Hasdai le dirigió una sonrisa de complicidad.

– Estoy seguro de que sabrás arreglar ese pequeño detalle.

34

¡Esta! -Arnau señaló una pequeña casa de dos pisos, cerrada y con una cruz blanca en la puerta. Sahat, ya bautizado como Guillem, a su lado, asintió-. ¿Sí? -preguntó Arnau. Guillem volvió a asentir, esta vez con una sonrisa en los labios.

Arnau miró la casita y meneó la cabeza. Se había limitado a señalarla y Guillem había consentido.

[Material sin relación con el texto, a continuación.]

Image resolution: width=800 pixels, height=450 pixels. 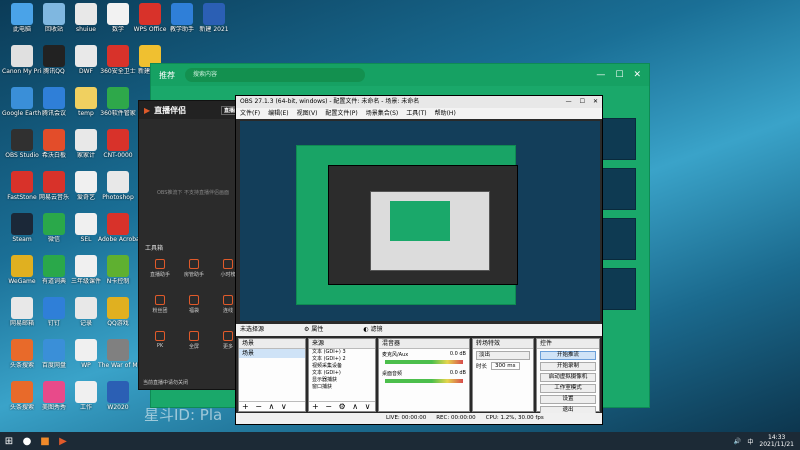 What do you see at coordinates (45, 441) in the screenshot?
I see `app-taskbar-icon: ■` at bounding box center [45, 441].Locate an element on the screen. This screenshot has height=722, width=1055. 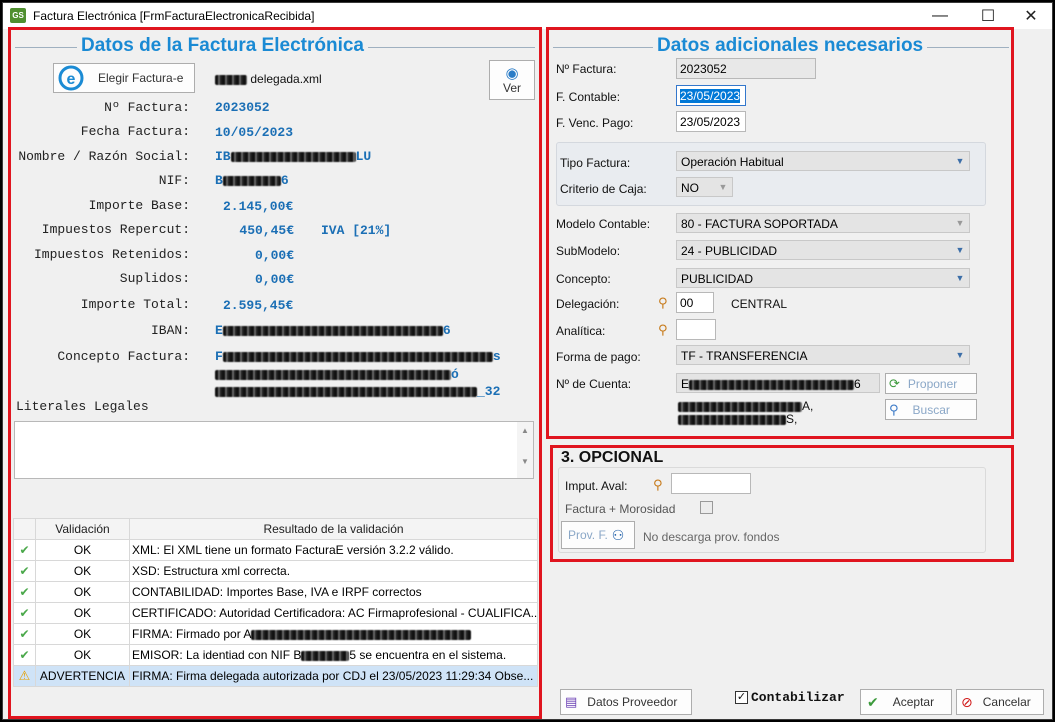
opcional-title: 3. OPCIONAL is located at coordinates (612, 458). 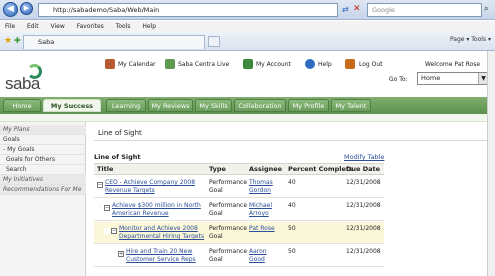 I want to click on assignee-link: Pat Rose, so click(x=262, y=229).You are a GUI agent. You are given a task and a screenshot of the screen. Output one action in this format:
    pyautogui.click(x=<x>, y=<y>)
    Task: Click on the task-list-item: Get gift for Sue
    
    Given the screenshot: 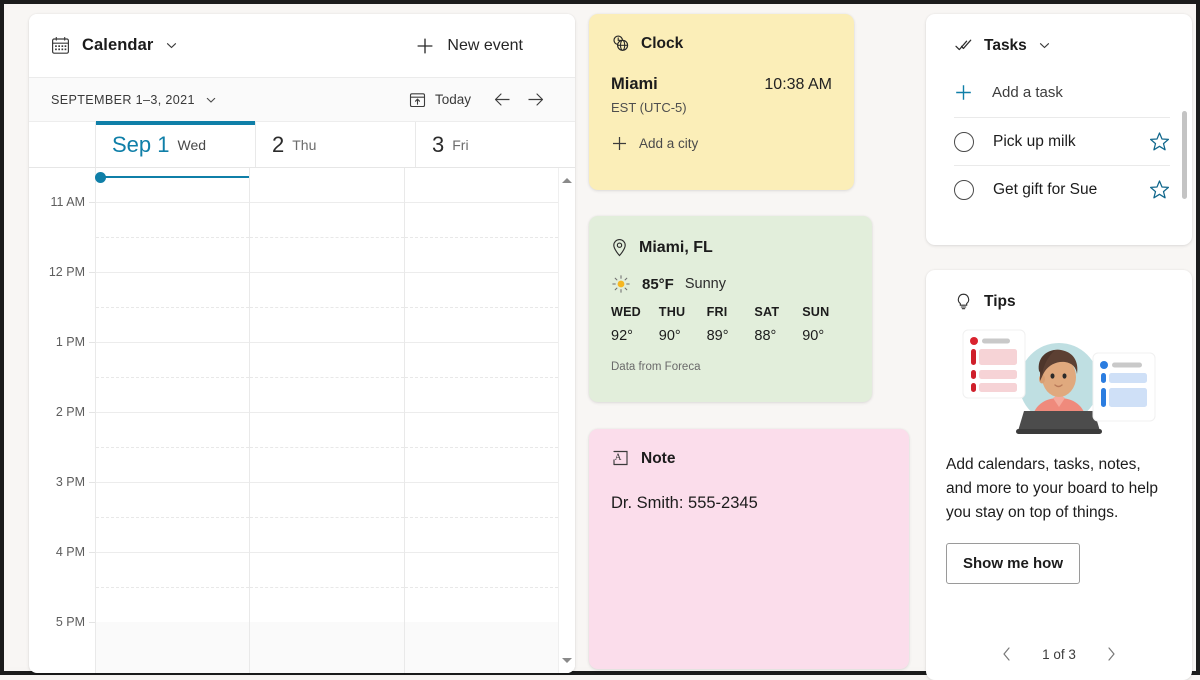 What is the action you would take?
    pyautogui.click(x=1062, y=189)
    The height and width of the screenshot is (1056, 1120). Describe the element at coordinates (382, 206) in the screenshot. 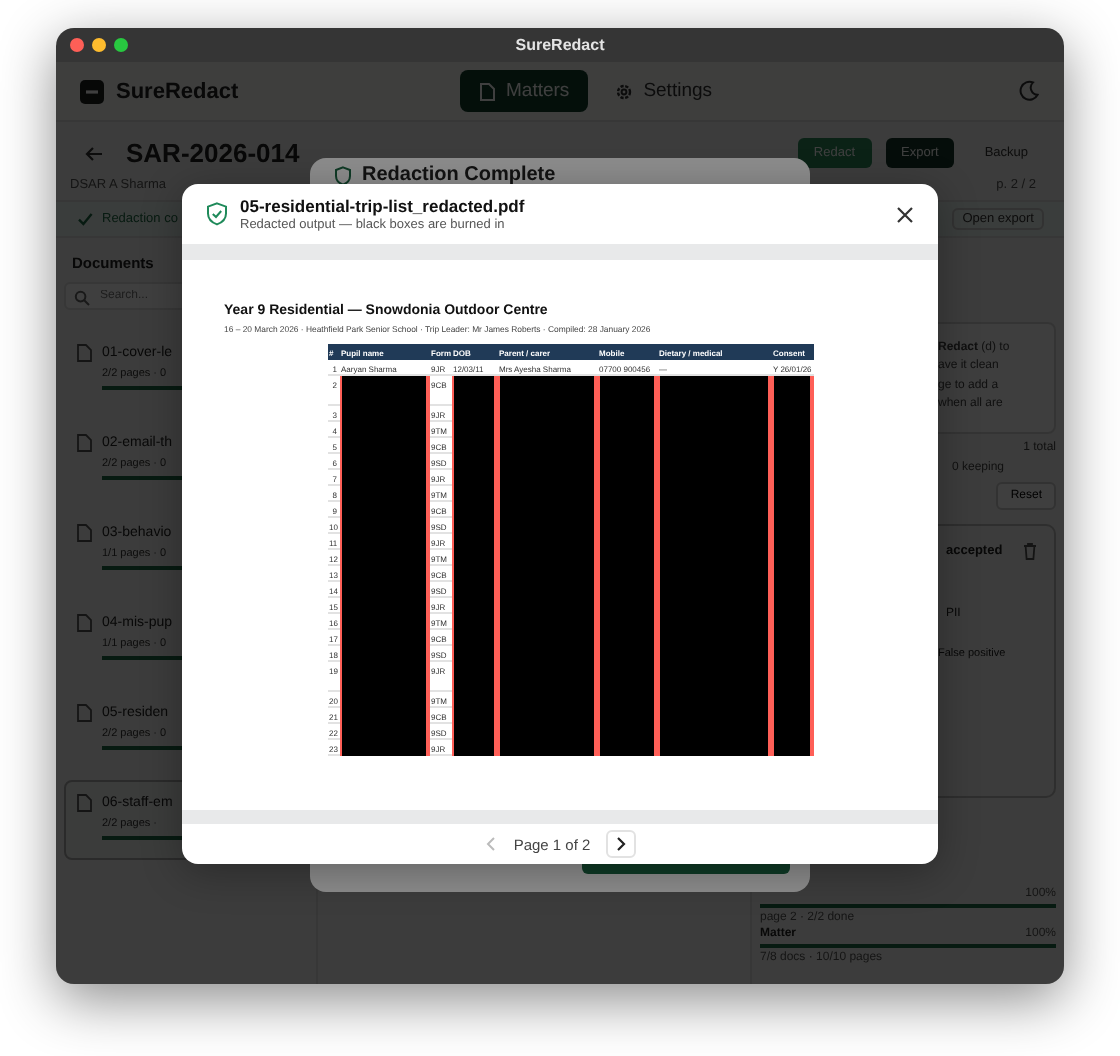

Era la primera vez en su vida que sus deseos se cumplían de una forma tan sencilla. ¿Sería siempre así a partir de entonces? Volvió a menear la cabeza.

– ¿Sucede algo, amo? -Arnau lo traspasó con la mirada. ¿Cuántas veces le había dicho que no quería que lo llamase amo? Pero el moro se había negado; le contestó que debían guardar las apariencias. Guillem le sostuvo la mirada-. ¿Acaso no te gusta, amo? -añadió.

– Sí…, claro que me gusta. ¿Es adecuada?

– Por supuesto. No podría ser mejor. Mira -le dijo señalándola-, está justo en la esquina de las dos calles de los cambistas: Canvis Nous y Canvis Vells. ¿Qué mejor casa que ésta?

Arnau miró hacia donde le señalaba Guillem. Canvis Vells llegaba hasta el mar, a la izquierda de donde se encontraban; Can-vis Nous se abría frente a ellos. Pero Arnau no la había elegido por eso; ni siquiera se había dado cuenta de que aquellas calles fueran las de los cambistas, a pesar de haber andado por ellas en centenares de ocasiones. La casita se alzaba en el linde de la plaza de Santa María, frente a lo que sería el portal mayor del templo.